0x0000555555573214 in wavefront_extend_matches_packed_kernel (offset=-1073741823, k=0, wf_aligner=0x7ffff761d020) at wavefront_extend.c:253
253 offset = wavefront_extend_matches_packed_kernel(wf_aligner,k,offset);
printing the offset value produces this:
$1 = -1073741823
- Changing the gap penalty parameters etc sometimes prevents the crash however valgrind still produces the error above.
- Using a subset of the sequences above or only one of them does not result in a crash.
- freeing wfa_aligner at the end of everyloop and reinitializing also remedies the problem so it would seem that it is a problem of changing internal state with the wfa_aligner.
- Perhaps another worthy note is that this problem and some other cases where I had problems with disappear when I set the mismatch penalty=2. It also does not appear when mismatch=1 but match=0 (instead of -1).
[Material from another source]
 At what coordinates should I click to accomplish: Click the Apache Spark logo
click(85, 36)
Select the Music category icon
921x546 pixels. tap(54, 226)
So it seems to happen when there isn't a sufficient mismatch penalty compared to match bonus (I seem to recall one ran into similar problems with bowtie if you tried problematic parameters like mismatch penalty=0).
Note that I have tested valgrind with other input (for instance only the first two sequences above) and it produces a clean log with such examples (note that for valgrind I had to compile wfa2 with MARCH_FLAG="" BUILD_WFA_PARALLEL="0", otherwise it produces some warnings specific to these).
Further info:
- my system is Ubuntu 20.04 focal
- my gcc/g++ version is 9.4.0
- compiled the code above with the following:
gcc -c wfa2_bug.c -o wfa2_bug.o -Wall -Wextra -Wno-unused-function -O3 -I../ext/WFA2 -DVERBOSE
g++ wfa2_bug.o -o wfa2_bug -fopenmp -O3 -I../ext/WFA2 -lwfa -lm -lrt -lz -L../ext/WFA2/lib\
- compiled wfa2 with make clean all
Let me know if there is any other diagnostics I can produce, this is as far as I could go with gbp and valgrind since I don't know the internal details of wfa2. I wonder if there is a function to reset the internal state of a wavefront_aligner_t object to its default state without deleting which would perhaps temporarily remedy the problem until a patch?
Thanks
Hi,
I am busy these days, but I will fix this bug as soon as possible.
Cheers,
Hi,
I apologize for the terrible delay in answering this issue. I am sorry, but, using the latest version (dev), I couldn't reproduce the memory problem. I try the same compiler and OS.
What is the specific CPU ISA you are using (x86, ARM, ...)?
Let us try to reproduce this problem and fix it.